Malawi Police, courts, CSOs speak out on albino accusations
The Police, Malawi Law Society (MLS) and Civil Society Organisations (CSOs) have expressed their views regarding albino abductions and killings after some quarters accused these bodies of not doing enough to address the problem.
National Police spokesperson Nicholas Gondwa said the accusations are not justified as police have come up with several measures to curb the crimes.
Gondwa said apart from arresting and taking the offenders to court, the service has been going to different areas across the country with messages against the vice.
“We have been meeting with community policing committees and members of the public to sensitise them on this vice and development of crime prevention tips. We have also been doing refresher courses for our prosecutors so that they can handle such cases appropriately,” Gondwa said.
He also said police prosecutors come up with charges against the offenders based on the evidence gathered on the ground and it would be unfair for people to accuse them of going to court with lesser charges.
“So, prosecutors are doing enough because they go to court with evidence gathered on the ground,” he said.
Judiciary spokesperson Mlenga Mvula said the magistrates use what is within their jurisdiction to sentence the accused.
“Every magistrate works using the penal code and if the penal code says this is the sentence that can be meted out on the convict; the magistrate cannot go beyond that. The magistrate cannot just wake up and sentence a person without following what the penal code demands. If some people are not satisfied with sentences in the lower courts, they have the right to appeal and the High Court is always ready to hear their case,” he said.

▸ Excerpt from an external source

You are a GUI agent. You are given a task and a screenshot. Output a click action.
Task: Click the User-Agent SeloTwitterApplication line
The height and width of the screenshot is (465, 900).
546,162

MLS honorary secretary Khumbo Soko said the plight of people with albinism is heartrending and reflects poorly on society but sentencing is an exact science as there are a lot of factors that courts consider before deciding on a sentence.
“As they say, a sentence must suit the offender, the crime committed and must be tempered with mercy,” Soko said.
He, however, said it is also a requirement of principle that the sentence meted out be fair to society.
“In this regard, it is vital that the sentences being meted out by the courts reflect the general abhorrence of society with those who engage in these nefarious enterprises. As you can imagine, this is not an easy task at all. It is one that must be carried out with the deserving diligence by the courts, nevertheless,” he said.
While acknowledging that people have the right to express their feelings, Council for Non- Governmental Organisations in Malawi (Congoma) Chairperson MacBain Mkandawire said it is important to understand that the crimes in question are being committed systematically and have a cultural or traditional killing context.
“So, to deal with this vice, we require some serious strategies and when we are talking about fighting this vice, the first thing that NGOs are supposed to do is to create awareness and I think NGOs are doing their part on that one. But because it is a criminal issue that happens on the ground, that’s why I am calling on the public as well to come in the open and talk about this issue and report all suspicions. That way we can win the battle instead of finger pointing,” Mkandawire said.